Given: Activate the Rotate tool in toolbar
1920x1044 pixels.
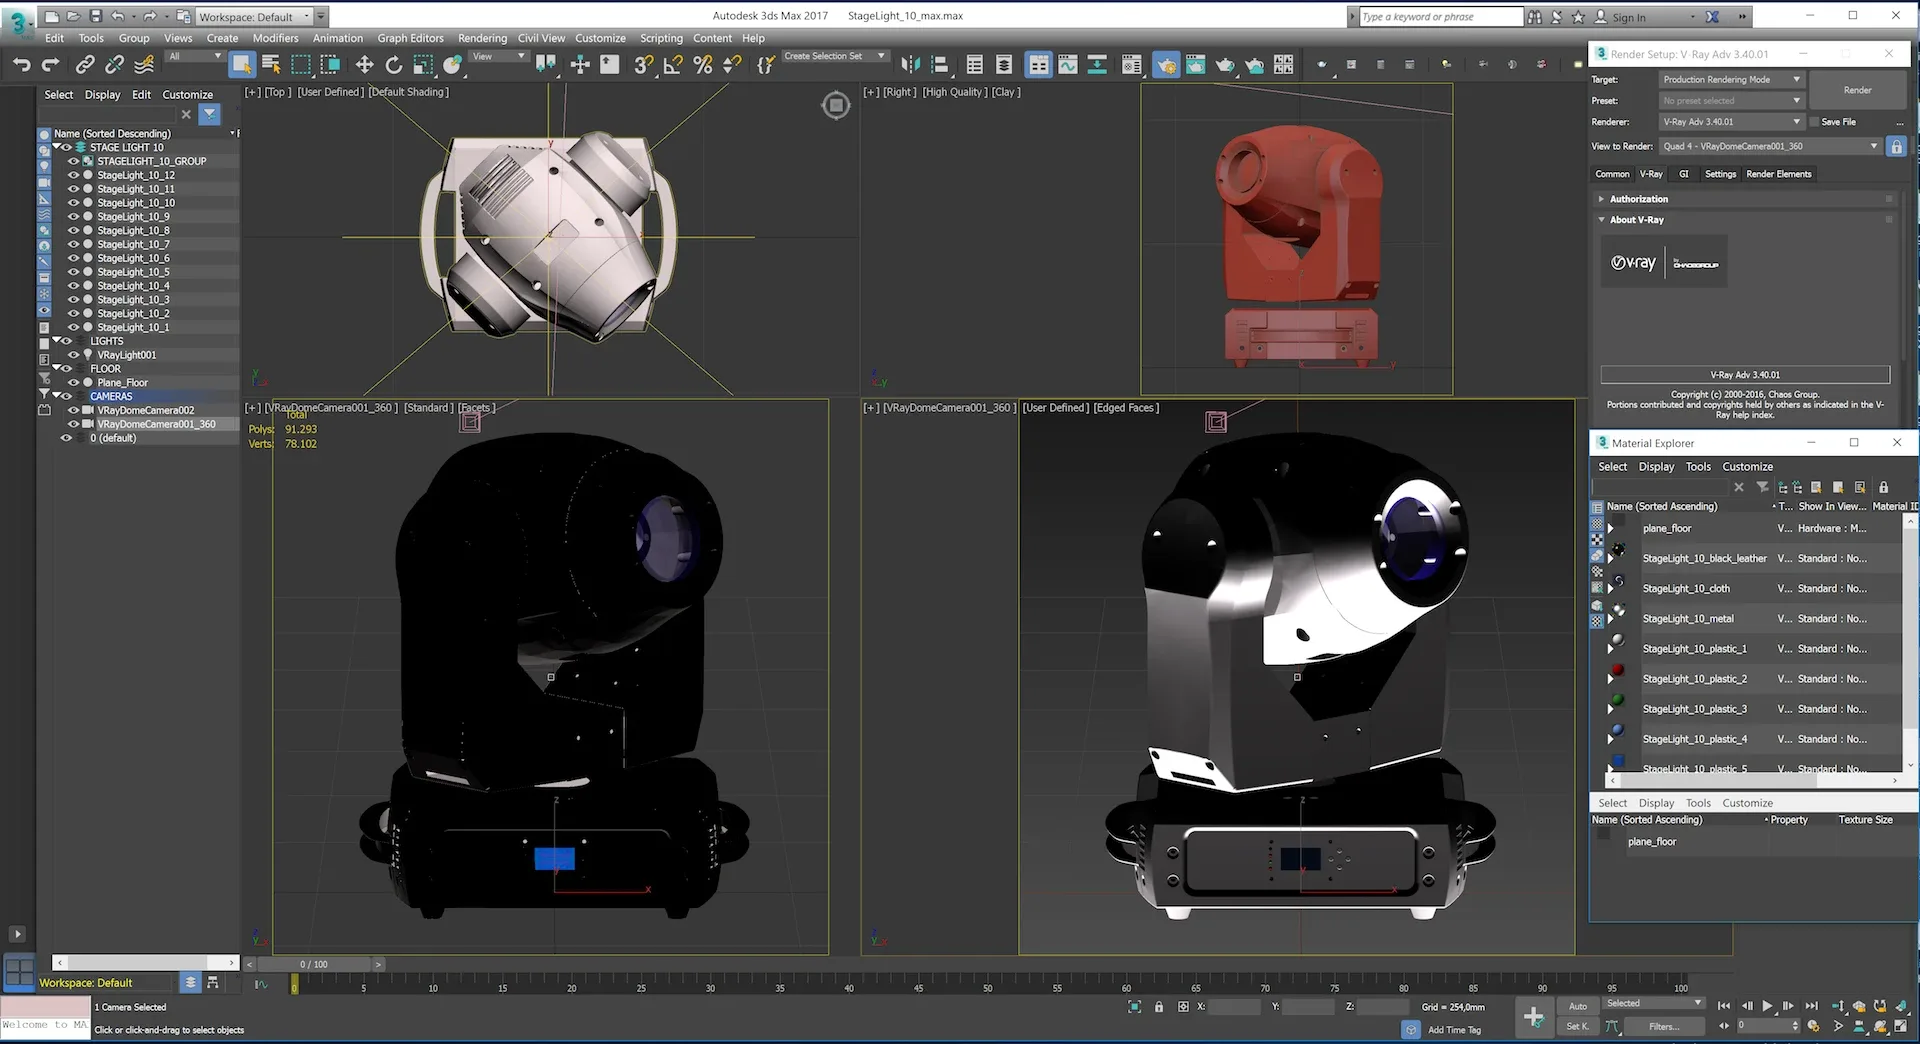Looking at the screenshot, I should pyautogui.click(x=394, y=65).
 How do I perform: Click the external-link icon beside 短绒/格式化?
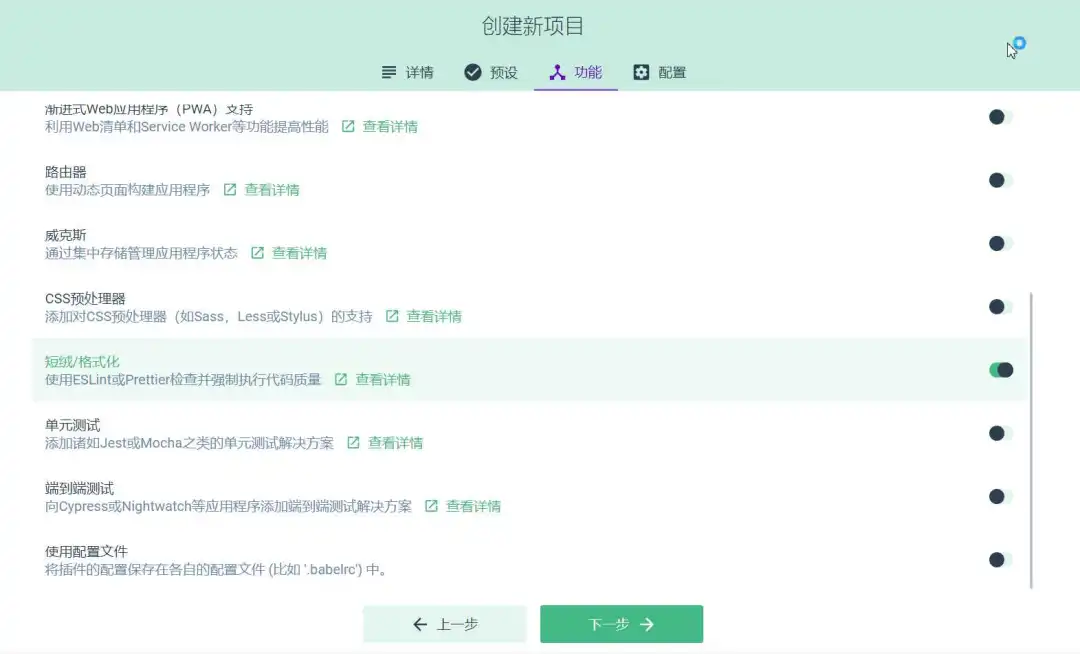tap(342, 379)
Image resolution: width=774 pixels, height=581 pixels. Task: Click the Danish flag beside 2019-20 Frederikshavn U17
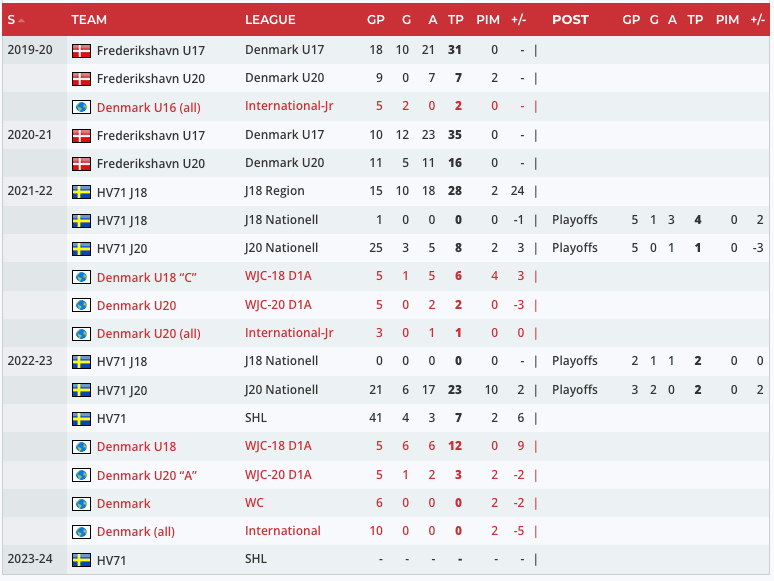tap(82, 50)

--------------------------------------------------

Try it: Restate the full listing word for word, excluding images.

Answer space:
Given: Activate the Rotate tool in toolbar
1920x1044 pixels.
Looking at the screenshot, I should pyautogui.click(x=394, y=65).
 How do I perform: Click the external-link icon beside 短绒/格式化?
tap(342, 379)
Image resolution: width=774 pixels, height=581 pixels. Task: Click the Danish flag beside 2019-20 Frederikshavn U17
tap(82, 50)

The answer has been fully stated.